Gandía Shore was released on Sunday, 14 October, achieving the best opening in the history of the channel and the best debut of digital terrestrial television from the analogue switch off 2010. During his band emission, the docu-reality was the most watched program among thematic channels and second choice for television viewers, only behind the comedy Aída.

Gandía Shore, which prompted MTV scoring the best day of his history (1.5% and 130,000 viewers), recorded a 4.8% of share with almost a million viewers. It also scored its particular golden minute at 11:23pm, when 1,214,560 fans watched the adventures of the protagonists. In the following emissions, despite the lower number of spectators, it continued to be one of the great options for Spanish viewers. It also revolutionized social networks, becoming the most discussed topic during all the emissions.

Such has been the success that the CEO of MTV Spain, Raffaele Annecchino, confirmed on 11 November 2012 on the online newspaper Qué.es that Gandía Shore will have a second series:, of which details are still unknown.

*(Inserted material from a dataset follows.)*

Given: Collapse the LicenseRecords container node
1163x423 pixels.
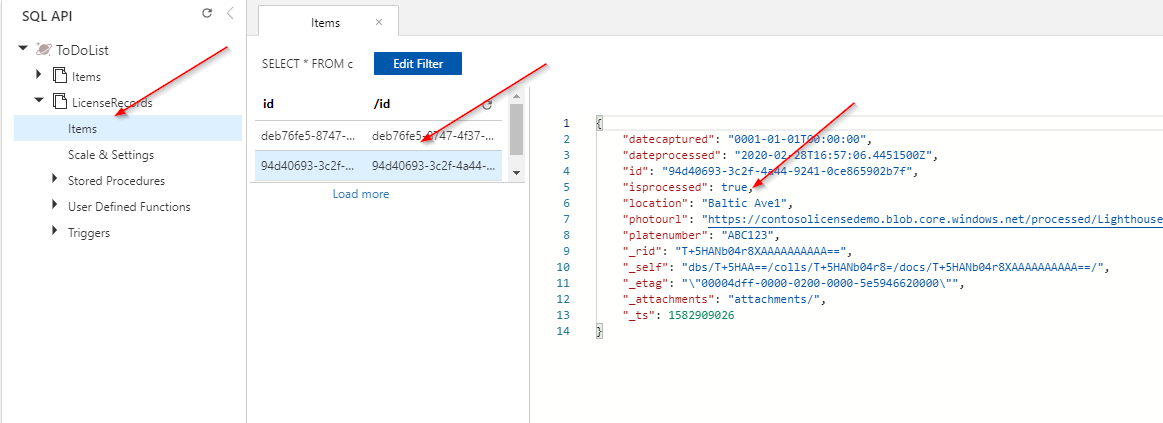Looking at the screenshot, I should [39, 101].
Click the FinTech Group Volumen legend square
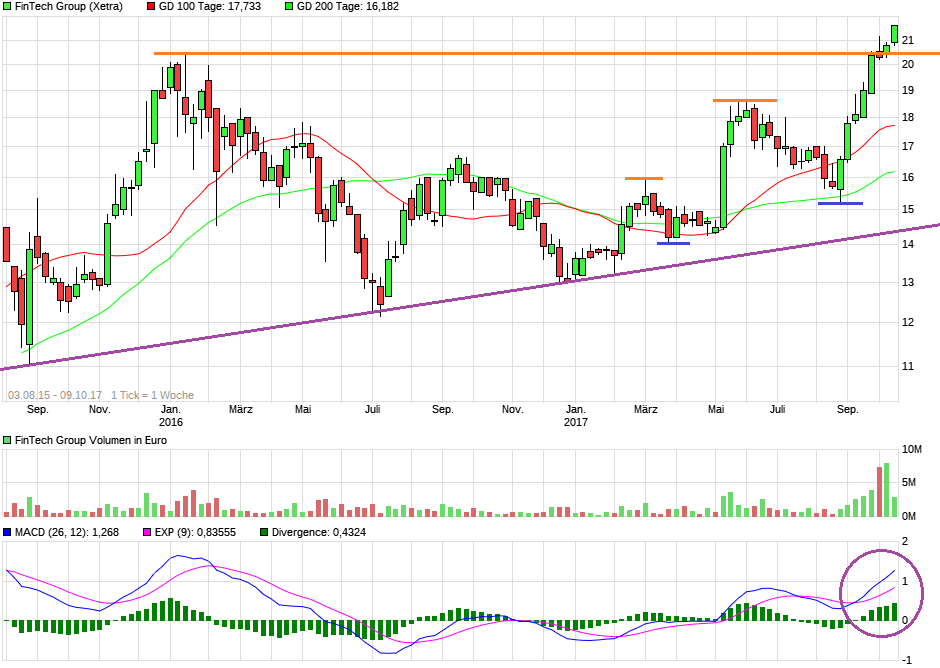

After the huge success among young Spanish people, MTV decided to launch an application for iOS and Android with extra content of the program to provide on the chapters on air. Moreover, on 5 December, a compilation was released with the hits that make up the soundtrack of Gandia Shore like "Angelito Sin Alas" "Bara Bara, Bere Bere" and "Quítate el top".

==Episodes==

| Season | Episode | Issue date | Viewers | Share |
| 1 | 1 | 14 October 2012 | 948,000 | 4.8% |
| 2 | 14 October 2012 | 948,000 | 4.8% |
| 3 | 21 October 2012 | 750,000 | 3.8% |
| 4 | 28 October 2012 | 754,000 | 3.6% |
| 5 | 4 November 2012 | 873,000 | 4.0% |
| 6 | 18 November 2012 | 644 000 | 2.9% |
| 7 | 25 November 2012 | 732,000 | 3.3% |
| 8 | 2 December 2012 | 665,000 | 2.9% |
| 9 | 9 December 2012 | 750,000 | 3,5% |
| 10 | 16 December 2012 | 709,000 | 3,4% |
| 11 | 23 December 2012 | 653,000 | 3,4% |
| 12 | 6 January 2013 | 627,000 | 3,2% |
| 13 | 13 January 2013 | 700,000 | 3,4% |
| 14 | 20 January 2013 | 889,000 | 4,2% |

- On 11 November, MTV did not show the sixth episode because it would have clashed with the European Music Awards, which the Gandía Shore boys and girls attended and paraded down on the red carpet like stars.